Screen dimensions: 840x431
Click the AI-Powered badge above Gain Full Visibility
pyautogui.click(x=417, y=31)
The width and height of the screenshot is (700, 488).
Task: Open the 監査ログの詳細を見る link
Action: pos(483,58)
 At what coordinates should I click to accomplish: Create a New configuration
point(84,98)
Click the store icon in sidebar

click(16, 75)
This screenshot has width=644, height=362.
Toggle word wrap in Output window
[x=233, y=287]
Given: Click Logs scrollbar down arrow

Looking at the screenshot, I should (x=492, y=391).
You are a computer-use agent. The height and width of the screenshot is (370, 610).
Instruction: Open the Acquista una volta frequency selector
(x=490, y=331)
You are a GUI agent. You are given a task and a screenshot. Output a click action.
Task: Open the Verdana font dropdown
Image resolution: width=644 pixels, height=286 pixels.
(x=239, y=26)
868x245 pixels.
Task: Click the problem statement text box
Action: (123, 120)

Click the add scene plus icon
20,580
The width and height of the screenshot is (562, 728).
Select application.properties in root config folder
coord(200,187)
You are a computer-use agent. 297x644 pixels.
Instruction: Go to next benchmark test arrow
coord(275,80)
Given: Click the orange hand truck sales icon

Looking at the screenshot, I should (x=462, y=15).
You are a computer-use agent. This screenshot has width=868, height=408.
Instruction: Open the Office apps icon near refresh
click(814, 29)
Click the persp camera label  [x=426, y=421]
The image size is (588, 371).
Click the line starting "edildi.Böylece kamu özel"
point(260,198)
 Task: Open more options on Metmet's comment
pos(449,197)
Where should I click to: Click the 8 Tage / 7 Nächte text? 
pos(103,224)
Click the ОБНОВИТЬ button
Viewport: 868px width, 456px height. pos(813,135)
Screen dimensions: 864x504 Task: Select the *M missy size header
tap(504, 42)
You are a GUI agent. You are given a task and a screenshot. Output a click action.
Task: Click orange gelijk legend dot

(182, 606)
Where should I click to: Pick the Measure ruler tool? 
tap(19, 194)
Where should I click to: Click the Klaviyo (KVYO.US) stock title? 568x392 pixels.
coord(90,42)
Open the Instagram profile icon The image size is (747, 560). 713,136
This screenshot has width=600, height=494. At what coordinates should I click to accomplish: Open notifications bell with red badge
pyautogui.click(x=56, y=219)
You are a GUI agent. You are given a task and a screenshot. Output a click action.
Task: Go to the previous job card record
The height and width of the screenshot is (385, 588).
--------
- [What you are asked to do]: Transcribe exactly the lines from the one containing "Given: Click the orange hand truck sales icon" through the end of the records, both included, and nothing else.

- [Exercise solution]:
Given: Click the orange hand truck sales icon

Looking at the screenshot, I should (x=462, y=15).
You are a computer-use agent. This screenshot has width=868, height=408.
Instruction: Open the Office apps icon near refresh
click(814, 29)
Click the persp camera label  [x=426, y=421]
The image size is (588, 371).
Click the line starting "edildi.Böylece kamu özel"
point(260,198)
 Task: Open more options on Metmet's comment
pos(449,197)
Where should I click to: Click the 8 Tage / 7 Nächte text? 
pos(103,224)
Click the ОБНОВИТЬ button
Viewport: 868px width, 456px height. pos(813,135)
Screen dimensions: 864x504 Task: Select the *M missy size header
tap(504, 42)
You are a GUI agent. You are given a task and a screenshot. Output a click action.
Task: Click orange gelijk legend dot

(182, 606)
Where should I click to: Pick the Measure ruler tool? 
tap(19, 194)
Where should I click to: Click the Klaviyo (KVYO.US) stock title? 568x392 pixels.
coord(90,42)
Open the Instagram profile icon The image size is (747, 560). 713,136
This screenshot has width=600, height=494. At what coordinates should I click to accomplish: Open notifications bell with red badge
pyautogui.click(x=56, y=219)
You are a GUI agent. You are given a task and a screenshot. Output a click action.
Task: Go to the previous job card record
The height and width of the screenshot is (385, 588).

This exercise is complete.